Although it hasn’t had a large eruption for 1800 years, we know that Taupo is still active because it shows signs of what we call ‘volcanic unrest’: small earthquakes, movement of the ground up and down, and changes in the geothermal fields in the area. There have been 17 episodes of volcanic unrest at Taupo in the last 140 years – you can learn more about them in GNS Science’s cool Taupo volcanic unrest video. Needless to say, GeoNet scientists monitor Taupo volcano very closely!

Aerial views of Taupo Volcano. Photo: D Townsend/GNS Science.

Aerial views of Taupo Volcano. Photo: D Townsend/GNS Science.

So, is Taupo a supervolcano? Using the term ‘supervolcano’ makes many volcanologists sad. It’s not a technical term that you learn at volcanology school, but was in fact invented by some people making a documentary about a potentially big, bad volcano somewhere. But now it gets used a lot, particularly in the media, to describe volcanoes that can produce really big eruptions that can cover hundreds of square kilometres in lava, ash and super-hot gas. So nah, it’s not a technical term, but yeah, in the way it gets used now you could call Taupo a supervolcano.

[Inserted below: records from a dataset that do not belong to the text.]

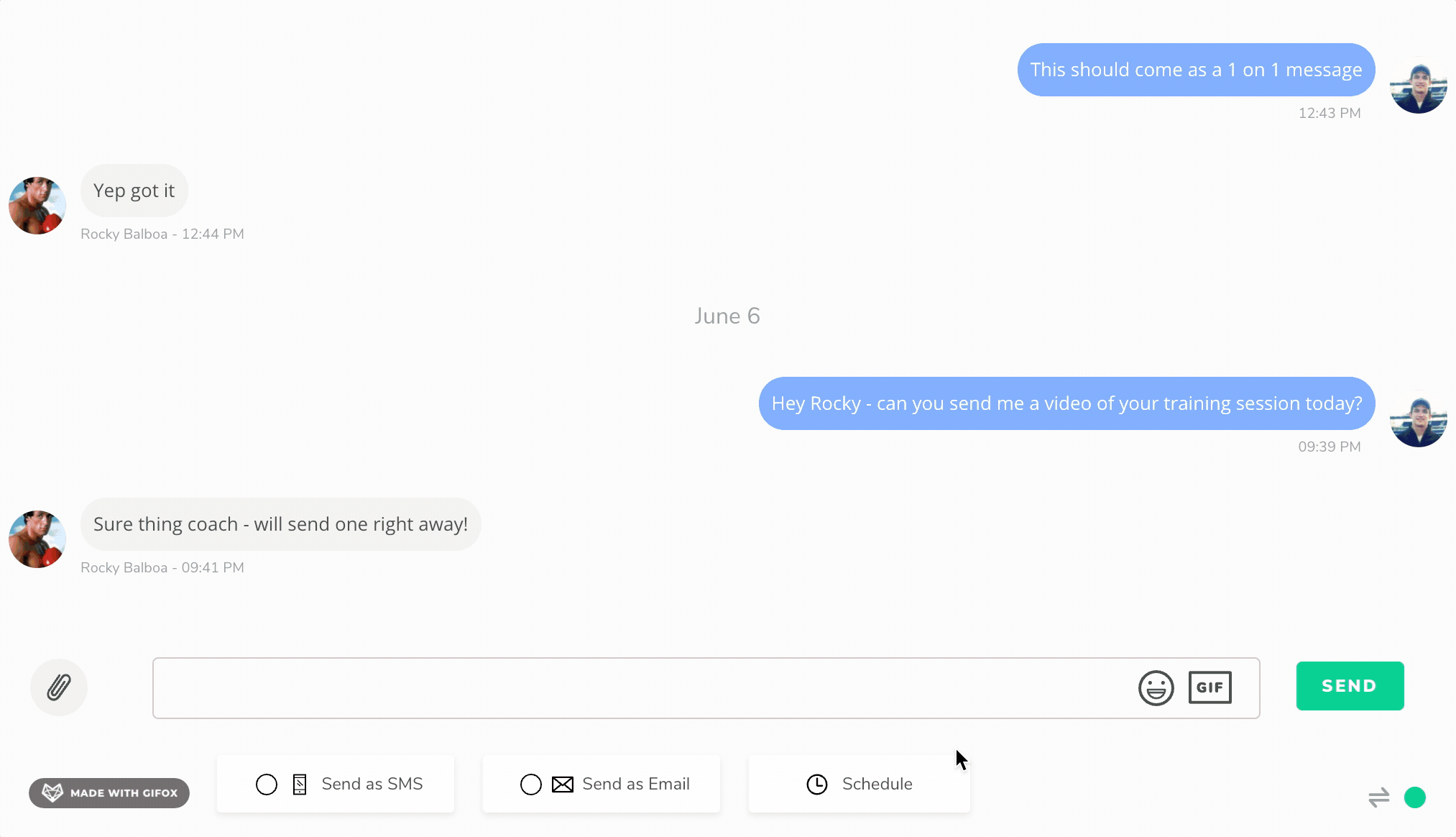Click the coach avatar near the 09:39 PM message
Screen dimensions: 1456x837
(x=1419, y=419)
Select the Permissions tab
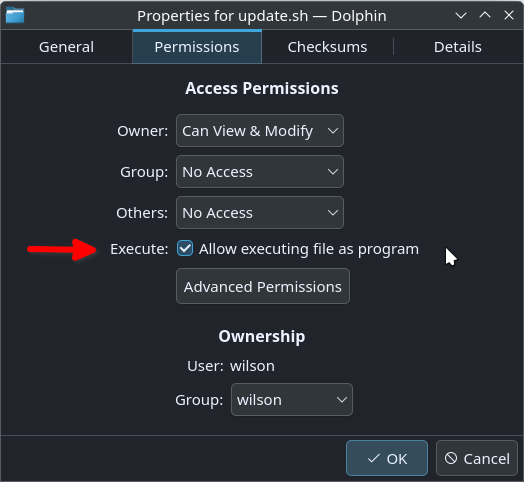The width and height of the screenshot is (524, 482). click(197, 47)
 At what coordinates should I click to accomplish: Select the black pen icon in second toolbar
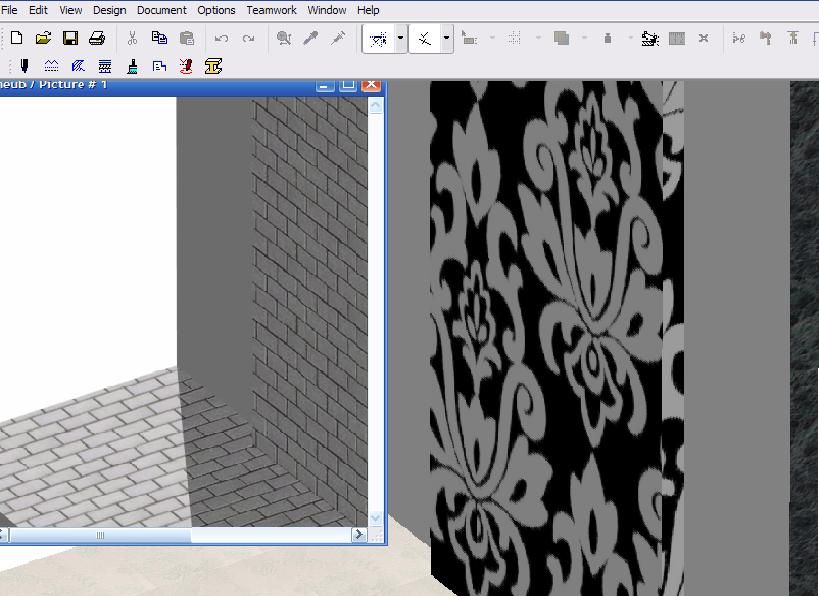tap(25, 66)
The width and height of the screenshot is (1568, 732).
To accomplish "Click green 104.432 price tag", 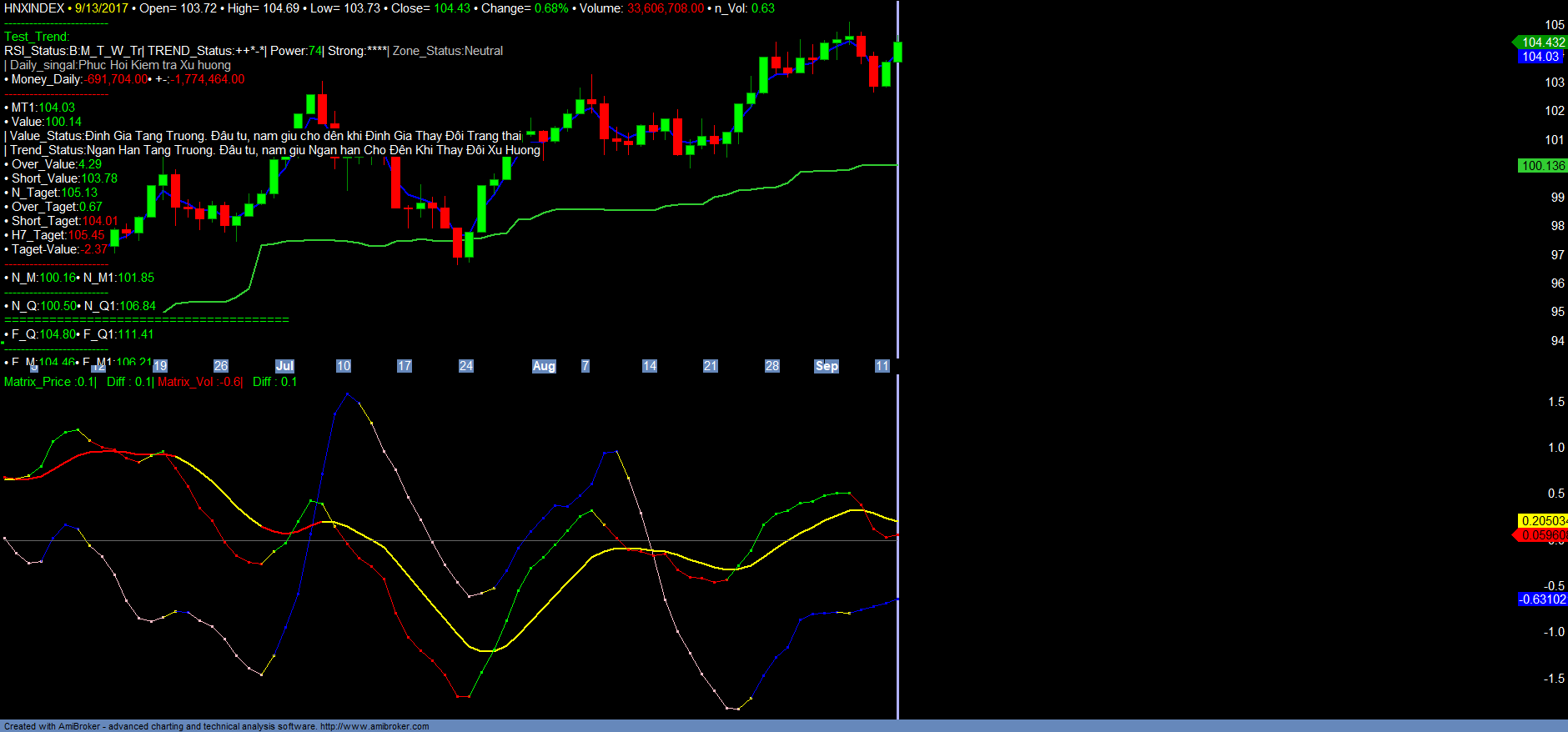I will (x=1542, y=43).
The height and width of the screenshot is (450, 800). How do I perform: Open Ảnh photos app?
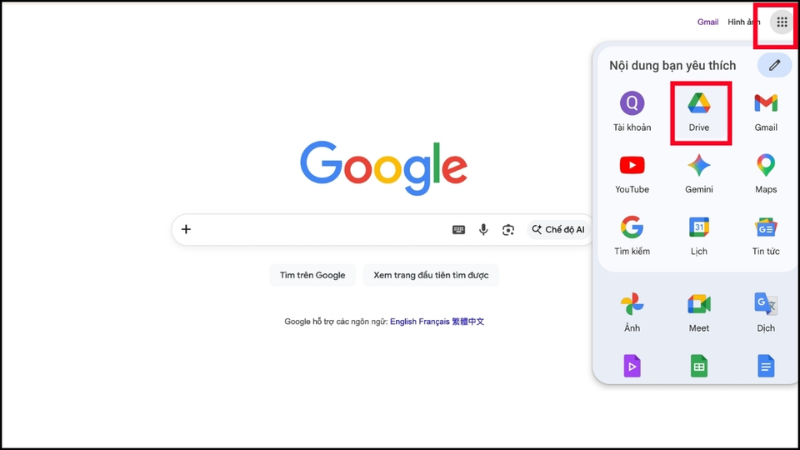[x=632, y=313]
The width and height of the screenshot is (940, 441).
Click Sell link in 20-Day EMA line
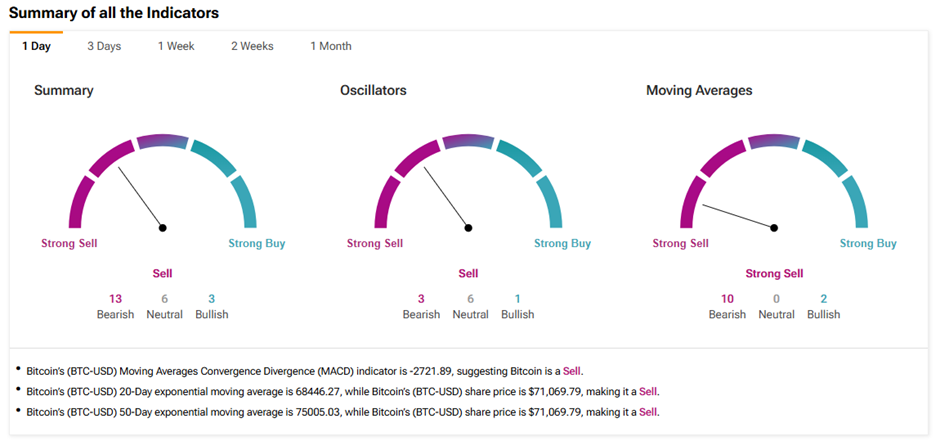(x=648, y=391)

So it’s time to sharpen up your Twitter skills, find @janinekrippner and follow the hashtag #VolcanoCup and do New Zealand proud. In the elimination round #VolcanoCup was trending number 7 on Twitter. Let’s see if we can better that. Because the #VolcanoCup is run out of USA the voting is done in American Eastern Standard Time, so today’s round will run from 2 am Saturday 17 February to 2am Sunday 18 February.

If you’re interested in more about the completion…

Never heard of the volcanoes that Taupo is up against today? Masaya is a big volcano in Nicaragua which has had huge eruptions in the past and now spends its time constantly belching sulphur dioxide gas and occasionally exploding a big bits of rock into the air. Arenal is a beautiful cone volcano which was dormant for hundreds of years and covered in bush (hmmm, sounds a little like Taranaki), but then burst into life with a surprise violent eruption in 1968 that destroyed three nearby villages. And Erta Ale is Ethiopia’s most active volcano and has the world’s longest-lived lava lake – bubbling away for over 100 years and one of only six in the world. One of its craters is locally known as “the gateway to hell”.